Le pari qu’il faut gagner avec les IDD, c’est l’idée qu’une partie du temps de préparation et de concertation se fait dans l’établissement, et que ces heures de présence sont inscrites à l’emploi du temps.

Le défi qu’il faut réussir avec les IDD, c’est que la formation continue, la concertation et la participation à la vie de l’établissement deviennent des obligations naturelles du service des personnels.

C’est évident, il faut 24 heures de présence dans l’établissement sur l’emploi du temps... mais pour 15 heures seulement de face à face pédagogique et une plus grande disponibilité dans notre établissement et auprès de nos partenaires (dont les parents...) mais aussi et surtout auprès de nos élèves.

Ce n’est qu’une étape. Deux heures par classe en 5e, ce n’est, il faut l’espérer, qu’un début. Une part de cours disciplinaires sera toujours nécessaire et indispensable. Mais il faut développer cette méthode de travail à tous les niveaux. Elle donne souplesse et réactivité à notre enseignement pour mieux répondre aux difficultés rencontrées par les élèves (qu’ils soient en échec ou pas). Dans cette optique il faudra repenser le temps d’école et les rythmes scolaires sur la semaine et l’année.

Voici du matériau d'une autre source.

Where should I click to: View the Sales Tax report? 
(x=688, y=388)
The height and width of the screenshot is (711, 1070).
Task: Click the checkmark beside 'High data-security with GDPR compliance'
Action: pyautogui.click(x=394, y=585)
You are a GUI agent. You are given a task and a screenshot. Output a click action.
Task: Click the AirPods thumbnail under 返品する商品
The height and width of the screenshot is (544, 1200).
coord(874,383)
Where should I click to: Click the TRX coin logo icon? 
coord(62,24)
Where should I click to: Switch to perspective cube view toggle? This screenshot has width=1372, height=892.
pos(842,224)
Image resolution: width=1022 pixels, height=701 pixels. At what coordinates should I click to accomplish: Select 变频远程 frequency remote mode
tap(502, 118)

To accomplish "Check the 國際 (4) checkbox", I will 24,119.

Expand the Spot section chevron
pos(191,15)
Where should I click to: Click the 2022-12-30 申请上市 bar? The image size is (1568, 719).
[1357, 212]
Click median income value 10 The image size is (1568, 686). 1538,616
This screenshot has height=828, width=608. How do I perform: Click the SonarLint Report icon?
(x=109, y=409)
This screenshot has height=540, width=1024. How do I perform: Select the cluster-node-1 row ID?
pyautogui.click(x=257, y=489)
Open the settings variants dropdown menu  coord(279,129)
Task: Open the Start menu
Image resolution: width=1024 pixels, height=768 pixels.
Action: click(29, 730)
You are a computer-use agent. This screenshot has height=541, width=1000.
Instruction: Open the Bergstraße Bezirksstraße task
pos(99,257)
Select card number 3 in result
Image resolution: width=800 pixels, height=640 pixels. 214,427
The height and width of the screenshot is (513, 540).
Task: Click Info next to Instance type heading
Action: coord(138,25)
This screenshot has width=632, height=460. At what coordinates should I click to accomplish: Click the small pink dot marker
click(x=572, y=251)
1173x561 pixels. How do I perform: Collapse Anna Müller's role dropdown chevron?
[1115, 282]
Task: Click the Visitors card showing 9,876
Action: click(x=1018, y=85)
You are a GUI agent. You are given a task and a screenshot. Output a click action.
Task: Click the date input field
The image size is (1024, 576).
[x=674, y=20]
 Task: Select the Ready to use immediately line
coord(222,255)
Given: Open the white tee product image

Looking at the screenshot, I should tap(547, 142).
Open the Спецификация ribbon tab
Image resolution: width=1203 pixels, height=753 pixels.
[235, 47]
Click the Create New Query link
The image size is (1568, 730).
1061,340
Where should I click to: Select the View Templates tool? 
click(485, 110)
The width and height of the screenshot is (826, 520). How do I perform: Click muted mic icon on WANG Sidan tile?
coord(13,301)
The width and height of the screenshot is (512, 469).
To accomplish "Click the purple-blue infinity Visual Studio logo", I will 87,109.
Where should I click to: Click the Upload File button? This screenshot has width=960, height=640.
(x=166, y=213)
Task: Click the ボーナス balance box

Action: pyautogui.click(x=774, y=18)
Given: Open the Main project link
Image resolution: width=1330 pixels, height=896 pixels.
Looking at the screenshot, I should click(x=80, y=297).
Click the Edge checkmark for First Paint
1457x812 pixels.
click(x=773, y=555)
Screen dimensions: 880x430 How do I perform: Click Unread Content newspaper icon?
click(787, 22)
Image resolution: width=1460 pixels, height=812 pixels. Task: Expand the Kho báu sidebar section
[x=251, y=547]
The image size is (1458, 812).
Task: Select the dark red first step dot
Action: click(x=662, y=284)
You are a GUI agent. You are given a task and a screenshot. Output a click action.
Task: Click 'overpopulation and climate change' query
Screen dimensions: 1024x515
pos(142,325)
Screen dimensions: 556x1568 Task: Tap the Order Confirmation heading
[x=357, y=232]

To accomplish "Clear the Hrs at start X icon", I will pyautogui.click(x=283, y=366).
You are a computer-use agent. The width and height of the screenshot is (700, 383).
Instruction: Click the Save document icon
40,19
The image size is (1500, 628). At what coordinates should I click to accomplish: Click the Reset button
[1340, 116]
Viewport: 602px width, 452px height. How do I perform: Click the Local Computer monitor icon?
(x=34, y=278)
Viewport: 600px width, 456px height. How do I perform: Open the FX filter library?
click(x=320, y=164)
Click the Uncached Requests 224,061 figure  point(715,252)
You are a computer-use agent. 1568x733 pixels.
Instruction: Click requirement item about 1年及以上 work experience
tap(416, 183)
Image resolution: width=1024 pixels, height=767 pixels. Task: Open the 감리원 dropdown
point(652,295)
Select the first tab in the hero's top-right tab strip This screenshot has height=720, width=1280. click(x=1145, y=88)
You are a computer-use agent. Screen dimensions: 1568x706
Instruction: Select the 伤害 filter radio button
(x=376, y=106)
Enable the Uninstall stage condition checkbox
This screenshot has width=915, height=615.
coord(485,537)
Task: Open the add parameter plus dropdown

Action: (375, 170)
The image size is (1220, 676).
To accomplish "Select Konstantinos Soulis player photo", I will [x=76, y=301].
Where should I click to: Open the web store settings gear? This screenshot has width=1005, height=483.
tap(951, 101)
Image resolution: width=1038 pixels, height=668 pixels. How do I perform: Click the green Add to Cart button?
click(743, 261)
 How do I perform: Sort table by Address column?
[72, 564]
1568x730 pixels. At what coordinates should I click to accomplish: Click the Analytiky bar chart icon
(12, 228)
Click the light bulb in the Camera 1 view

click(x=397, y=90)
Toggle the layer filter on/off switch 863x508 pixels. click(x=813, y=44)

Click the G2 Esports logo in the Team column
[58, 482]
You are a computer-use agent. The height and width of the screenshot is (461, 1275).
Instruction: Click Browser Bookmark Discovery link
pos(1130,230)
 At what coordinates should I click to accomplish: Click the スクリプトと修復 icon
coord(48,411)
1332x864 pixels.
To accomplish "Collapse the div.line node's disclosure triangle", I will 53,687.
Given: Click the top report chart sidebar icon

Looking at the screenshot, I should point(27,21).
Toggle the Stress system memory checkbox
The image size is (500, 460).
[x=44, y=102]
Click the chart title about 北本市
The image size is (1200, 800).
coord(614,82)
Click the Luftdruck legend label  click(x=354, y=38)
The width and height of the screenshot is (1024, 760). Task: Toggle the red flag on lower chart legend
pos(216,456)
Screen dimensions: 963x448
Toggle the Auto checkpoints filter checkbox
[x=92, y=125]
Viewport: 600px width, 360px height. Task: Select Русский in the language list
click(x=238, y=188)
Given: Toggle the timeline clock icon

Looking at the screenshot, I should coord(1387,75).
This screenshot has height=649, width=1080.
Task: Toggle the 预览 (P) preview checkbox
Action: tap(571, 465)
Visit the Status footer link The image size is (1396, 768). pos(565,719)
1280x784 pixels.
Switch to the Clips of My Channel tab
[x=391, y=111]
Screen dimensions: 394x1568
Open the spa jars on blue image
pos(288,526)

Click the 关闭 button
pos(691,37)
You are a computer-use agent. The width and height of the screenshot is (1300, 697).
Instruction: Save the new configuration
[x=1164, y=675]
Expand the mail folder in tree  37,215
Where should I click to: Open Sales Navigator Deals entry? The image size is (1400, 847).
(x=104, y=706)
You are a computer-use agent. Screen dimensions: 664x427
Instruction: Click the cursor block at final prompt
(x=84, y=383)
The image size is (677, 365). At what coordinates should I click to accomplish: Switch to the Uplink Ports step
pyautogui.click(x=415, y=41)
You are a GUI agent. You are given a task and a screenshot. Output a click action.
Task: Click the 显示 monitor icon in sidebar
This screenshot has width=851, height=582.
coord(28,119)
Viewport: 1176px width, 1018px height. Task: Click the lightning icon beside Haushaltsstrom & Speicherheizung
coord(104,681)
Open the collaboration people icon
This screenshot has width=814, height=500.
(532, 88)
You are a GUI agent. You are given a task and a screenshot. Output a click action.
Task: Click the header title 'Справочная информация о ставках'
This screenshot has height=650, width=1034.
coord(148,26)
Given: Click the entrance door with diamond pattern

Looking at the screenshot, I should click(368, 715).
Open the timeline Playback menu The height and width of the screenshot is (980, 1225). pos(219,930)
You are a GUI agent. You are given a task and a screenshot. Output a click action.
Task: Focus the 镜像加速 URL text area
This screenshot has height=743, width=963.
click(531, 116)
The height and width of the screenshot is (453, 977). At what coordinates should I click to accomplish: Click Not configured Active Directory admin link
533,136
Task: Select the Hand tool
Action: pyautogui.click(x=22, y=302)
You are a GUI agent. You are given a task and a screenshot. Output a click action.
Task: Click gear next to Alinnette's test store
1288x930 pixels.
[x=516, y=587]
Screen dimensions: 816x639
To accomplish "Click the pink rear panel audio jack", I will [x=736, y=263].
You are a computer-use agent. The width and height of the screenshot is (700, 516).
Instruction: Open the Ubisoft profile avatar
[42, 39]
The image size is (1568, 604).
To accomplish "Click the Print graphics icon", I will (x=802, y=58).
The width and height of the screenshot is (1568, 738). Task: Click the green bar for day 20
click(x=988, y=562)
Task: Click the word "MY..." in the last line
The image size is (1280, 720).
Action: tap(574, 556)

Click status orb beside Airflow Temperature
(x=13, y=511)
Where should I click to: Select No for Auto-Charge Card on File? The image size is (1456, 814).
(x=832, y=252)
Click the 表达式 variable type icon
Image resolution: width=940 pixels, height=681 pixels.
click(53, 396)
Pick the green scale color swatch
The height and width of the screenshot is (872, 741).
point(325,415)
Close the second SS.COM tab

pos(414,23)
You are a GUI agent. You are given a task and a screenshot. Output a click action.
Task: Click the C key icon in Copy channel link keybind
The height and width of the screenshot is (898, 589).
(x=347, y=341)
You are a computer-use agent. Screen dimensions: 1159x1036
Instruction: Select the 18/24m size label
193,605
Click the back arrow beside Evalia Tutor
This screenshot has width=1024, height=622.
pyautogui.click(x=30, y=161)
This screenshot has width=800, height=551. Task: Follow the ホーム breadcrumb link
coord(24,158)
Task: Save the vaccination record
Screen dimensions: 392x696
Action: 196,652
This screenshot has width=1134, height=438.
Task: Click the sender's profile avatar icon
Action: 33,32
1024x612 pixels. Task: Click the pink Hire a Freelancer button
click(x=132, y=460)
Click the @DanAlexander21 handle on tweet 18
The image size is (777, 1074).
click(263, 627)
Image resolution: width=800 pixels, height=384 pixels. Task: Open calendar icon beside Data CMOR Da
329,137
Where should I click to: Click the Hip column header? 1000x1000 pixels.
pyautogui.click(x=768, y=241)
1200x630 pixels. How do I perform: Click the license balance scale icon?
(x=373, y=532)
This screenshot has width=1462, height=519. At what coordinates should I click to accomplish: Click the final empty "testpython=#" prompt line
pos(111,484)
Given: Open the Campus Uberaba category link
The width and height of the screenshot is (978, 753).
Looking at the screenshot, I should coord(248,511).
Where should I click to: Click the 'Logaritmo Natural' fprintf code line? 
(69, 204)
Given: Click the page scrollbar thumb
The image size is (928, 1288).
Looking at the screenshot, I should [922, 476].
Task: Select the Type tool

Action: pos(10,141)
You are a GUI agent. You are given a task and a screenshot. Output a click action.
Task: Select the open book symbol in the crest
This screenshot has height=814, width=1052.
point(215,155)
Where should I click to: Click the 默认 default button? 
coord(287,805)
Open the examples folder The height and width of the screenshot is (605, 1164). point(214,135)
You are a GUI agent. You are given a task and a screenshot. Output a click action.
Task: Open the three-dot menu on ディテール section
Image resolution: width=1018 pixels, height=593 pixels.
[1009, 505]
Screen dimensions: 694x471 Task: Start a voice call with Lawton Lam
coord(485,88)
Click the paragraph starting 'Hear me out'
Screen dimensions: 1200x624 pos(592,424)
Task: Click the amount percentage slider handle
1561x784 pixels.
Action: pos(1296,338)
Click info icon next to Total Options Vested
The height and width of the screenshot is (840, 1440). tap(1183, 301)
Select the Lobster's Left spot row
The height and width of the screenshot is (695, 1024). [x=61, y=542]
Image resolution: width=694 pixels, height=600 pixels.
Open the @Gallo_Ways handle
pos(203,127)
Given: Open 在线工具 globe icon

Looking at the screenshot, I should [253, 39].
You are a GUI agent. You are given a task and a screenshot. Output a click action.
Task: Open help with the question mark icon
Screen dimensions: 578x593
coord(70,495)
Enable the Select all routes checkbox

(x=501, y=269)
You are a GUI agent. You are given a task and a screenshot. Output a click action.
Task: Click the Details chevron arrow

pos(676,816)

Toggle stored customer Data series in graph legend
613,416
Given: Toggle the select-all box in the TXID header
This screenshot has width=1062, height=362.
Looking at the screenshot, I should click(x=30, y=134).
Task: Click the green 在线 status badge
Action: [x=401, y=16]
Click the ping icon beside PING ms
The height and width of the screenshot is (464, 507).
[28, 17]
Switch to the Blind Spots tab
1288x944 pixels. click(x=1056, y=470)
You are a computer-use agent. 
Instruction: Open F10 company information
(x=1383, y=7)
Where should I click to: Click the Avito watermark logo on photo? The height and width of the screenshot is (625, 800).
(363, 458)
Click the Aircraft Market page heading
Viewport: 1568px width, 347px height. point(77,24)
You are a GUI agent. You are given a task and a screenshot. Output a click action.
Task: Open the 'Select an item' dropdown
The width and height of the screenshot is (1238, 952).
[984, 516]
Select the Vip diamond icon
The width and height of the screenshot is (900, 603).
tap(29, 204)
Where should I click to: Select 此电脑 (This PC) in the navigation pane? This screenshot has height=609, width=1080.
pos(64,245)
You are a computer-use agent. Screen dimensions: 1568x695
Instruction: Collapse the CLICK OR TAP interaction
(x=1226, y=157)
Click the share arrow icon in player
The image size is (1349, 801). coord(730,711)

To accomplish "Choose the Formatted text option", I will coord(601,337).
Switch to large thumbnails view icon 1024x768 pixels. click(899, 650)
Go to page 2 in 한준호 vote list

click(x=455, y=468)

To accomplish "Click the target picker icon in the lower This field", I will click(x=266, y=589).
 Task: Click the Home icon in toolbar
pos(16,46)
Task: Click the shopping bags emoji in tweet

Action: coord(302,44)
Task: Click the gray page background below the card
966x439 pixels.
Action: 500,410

Philippe Colas, collège Racine, 22000 St-Brieuc (Côtes d’Armor)


[1Dans certaines fonctions publiques, ce n’est pas 1600 mais plus proche de 1540 heures que les personnels doivent... soit en ce qui nous concerne 36 semaines à 43 heures pour 1548 heures dans l’année.

[2Pourquoi les « préparations individuelles » des cours - à ne pas confondre avec les préparations collectives qui relèvent du temps de « concertation » comptabilisé ailleurs - devraient-elles se faire en établissement ? Combien de bureaux, d’équipements informatiques, de téléphones, de postes documentaires faudrait-il prévoir en collège et lycée ? Et qu’est-ce que ça changerait à la qualité de ces préparations d’être faites en établissement plutôt que là où ça me chante ? « Il faut vingt-quatre heures de présence dans l’établissement » : ce n’est peut-être pas la manière la plus efficace pour faire accepter les IDD aux enseignants ! (Raoul Pantanella).